De acordo com o MPPE, a votação que reconduziu o presidente Wellington Andrade (PSDB) ao comando da Casa ocorreu com mais de um ano de antecedência, o que, segundo o órgão, fere parâmetros legais.
A recomendação foi emitida pela Promotoria de Justiça de Glória do Goitá, que solicitou a anulação imediata do pleito e deu prazo de 10 dias para manifestação da Câmara Municipal.
Mudança na Lei Orgânica permitiu antecipação
A Lei Orgânica do município previa que a eleição da mesa diretora deveria ocorrer na penúltima sessão do segundo período do mandato. No entanto, uma emenda aprovada em maio de 2025 alterou essa regra.
A mudança, proposta pelo atual presidente, passou a permitir que a eleição fosse realizada a partir de 120 dias do primeiro ano da legislatura.
Vereadora alertou para possível ilegalidade
Na tramitação da proposta, a vereadora Monalysa Madureira, relatora do processo na Comissão de Legislação e Justiça (CLJ), opinou pelo arquivamento.
Ela alertou que a antecipação contrariava o entendimento do Supremo Tribunal Federal (STF). Mesmo assim, a posição não prevaleceu e a proposta foi aprovada.
Eleição ocorreu 15 meses antes da posse
A eleição para o biênio 2027/2028 foi realizada em 15 de setembro de 2025, cerca de 15 meses antes da futura posse.
Na ocasião, foram eleitos:
- Wellington Andrade, presidente
- Valdeir Félix, 1º secretário
- Lúbia Lacerda, 2ª secretária
MPPE cita afronta a regras e entendimento do STF
No documento, o MPPE afirma que a antecipação excessiva representa “uma afronta direta a esse parâmetro temporal”.
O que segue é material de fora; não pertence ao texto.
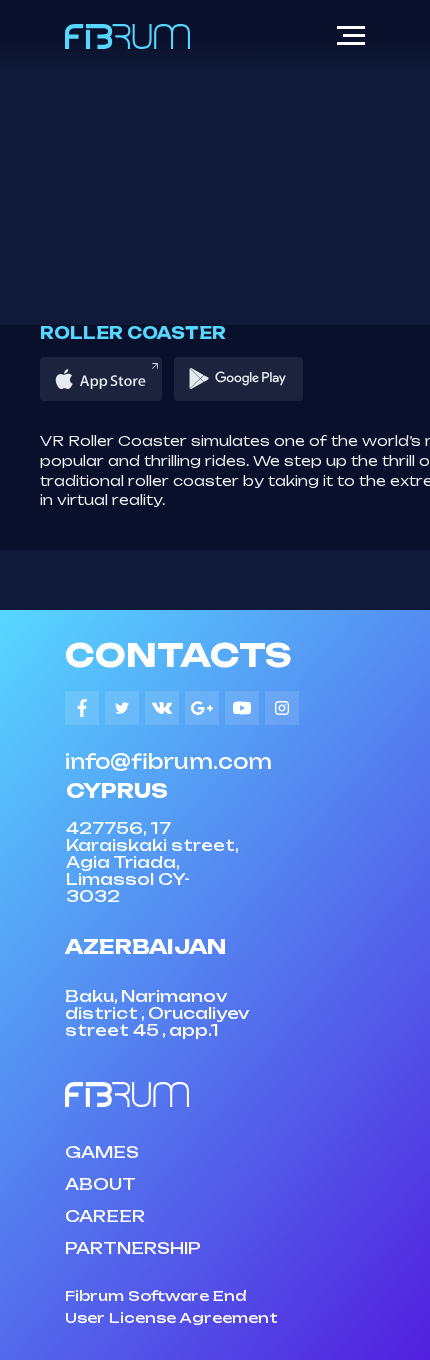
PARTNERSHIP (133, 1248)
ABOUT (100, 1184)
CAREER (105, 1216)
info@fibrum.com (168, 761)
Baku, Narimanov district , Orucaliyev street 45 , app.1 (157, 1013)
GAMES (102, 1152)
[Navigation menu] (351, 36)
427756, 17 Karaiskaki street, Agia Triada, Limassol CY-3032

O órgão também destaca que a prática não atende ao “critério de contemporaneidade e da periodicidade do voto, carecer de urgência e ferir frontalmente a moralidade administrativa”.
Além da anulação da eleição, o Ministério Público recomendou a revisão da Lei Orgânica para adequação às regras apontadas.
Segundo o entendimento reforçado pelo STF, esse tipo de eleição deve ocorrer apenas a partir de outubro do ano anterior ao biênio correspondente.
Trecho da recomendação do MPPE
“A pressa em consolidar uma Mesa Diretora para o biênio futuro assemelha-se a uma tentativa de “blindagem institucional”. Conforme devidamente sacramentado pelo STF, o desvio de finalidade é patente quando o Presidente utiliza a prerrogativa de convocar sessões a mercê do interesse da população, pois age para assegurar a manutenção de seu grupo político à frente do erário e da administração da Casa”, aponta o texto.